Sport: The Specialist

Michigan's football team hasn't played in a Rose Bowl game since the first Tournament of Roses game in 1902. It was a sizzling New Year's Day in Pasadena, but Michigan's eleven "iron men" lasted the whole game, without using any of the four subs they had brought along.

The other team, Stanford, found the going harder. One banged-up Stanford man after another was helped off field—until there were no subs left. A third-quarter dialogue between Michigan's captain and Stanford's has been preserved— though perhaps in slightly altered form —in Michigan's annals. Said the Michigan captain: "In view of the circumstances, I suggest we end the game by mutual agreement." Answered the Stanford captain bravely, through bloody lips: "We'll play on." A few minutes later, Stanford's W. K. Roosevelt (a cousin of Teddy's), one of whose legs had already been banged up earlier in the game, injured the other. That did it. The game was called off with six minutes left to play. Said Stanford's captain: "If you are willing, sir, we'll call it a day." The score: Michigan 49, Stanford o.

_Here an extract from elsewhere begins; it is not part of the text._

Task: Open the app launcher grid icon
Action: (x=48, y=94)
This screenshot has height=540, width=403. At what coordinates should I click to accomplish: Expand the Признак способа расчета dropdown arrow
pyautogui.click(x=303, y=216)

Modern Design. Michigan's 1947 Wolverines are a good bet to be the second team in Michigan's history to play in Pasadena's Tournament of Roses. They have been rated the nation's best. They are as unlike Fielding ("Hurry-Up") Yost's old-time Michigan teams as modern design can make them. There are no roughcast iron men on Michigan's 1947 squad. It is a collection of chrome-plated, hand-tooled specialists. Some never get a chance to make a tackle, others never throw a block. Usually none stays in a game long enough to work up as much sweat as the radio announcer, who tries to keep track of them as they trot on & off.

Michigan's shrewd Coach Fritz Crisler has taken advantage of the unlimited substitution rule. In the first four games of the season, Crisler's team used everyone but the water boy, and averaged 55 points a game.

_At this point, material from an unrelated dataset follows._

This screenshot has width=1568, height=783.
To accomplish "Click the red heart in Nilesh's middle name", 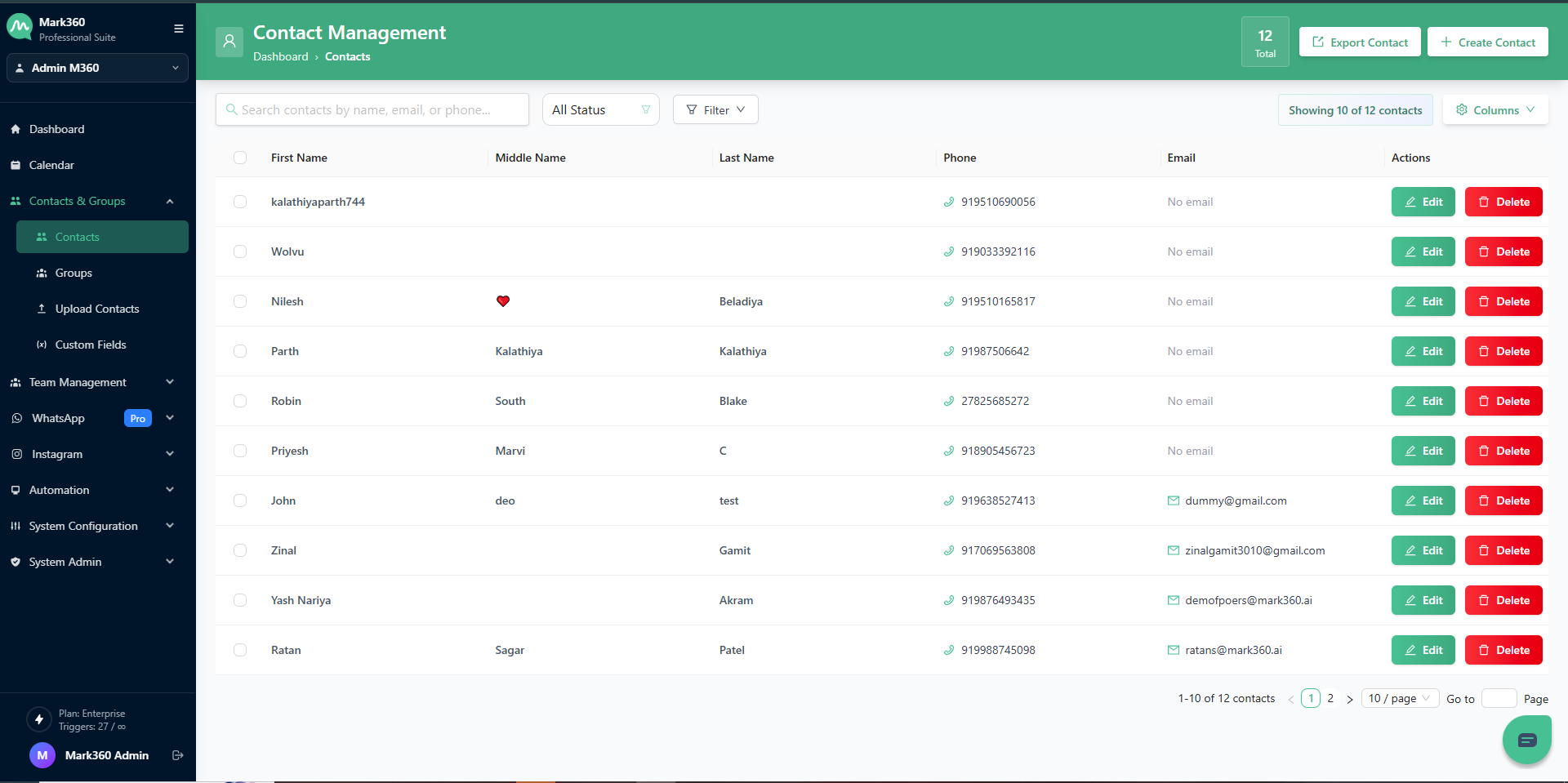I will click(x=503, y=301).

The way they did it was something to behold. Lacking brawn, they have to be nimble. And jack-nimble is what they are —and as well-drilled as the Rockettes. Michigan's sleight-of-hand repertory is a baffling assortment of double reverses, buck-reverse laterals, crisscrosses, quick-hits and spins from seven different formations. Sometimes, watching from the side lines, even Coach Crisler isn't sure which Michigan man has the ball. Michigan plays one team on offense, one on defense.

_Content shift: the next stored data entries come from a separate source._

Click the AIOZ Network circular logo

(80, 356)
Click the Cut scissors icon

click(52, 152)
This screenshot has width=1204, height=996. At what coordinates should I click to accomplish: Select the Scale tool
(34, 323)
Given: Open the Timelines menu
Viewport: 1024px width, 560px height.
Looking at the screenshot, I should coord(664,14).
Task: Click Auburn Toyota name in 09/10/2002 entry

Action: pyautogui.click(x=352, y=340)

Only two players (Halfback "Bump" Elliott and Fullback Jack Weisenburger) play on both. Thus, in effect, Crisler's first team consists of 20 men. Whenever Michigan's defensive team regains the ball, Crisler orders: "Offense unit, up and out," and nine men pour onto the field at once.

In the season's opener, Michigan State went down, 55-0. Then Michigan rolled over Stanford-(49-13), Pittsburgh (69-0) and Northwestern (49-21). Last week came the traditional grudge match: the Little Brown Jug game with Minnesota.

Brown Jug games have a way of turning into upsets, and this was nearly one. The gamblers had guessed that Michigan was 26 points better; Michigan was hard put to it to win 13-6.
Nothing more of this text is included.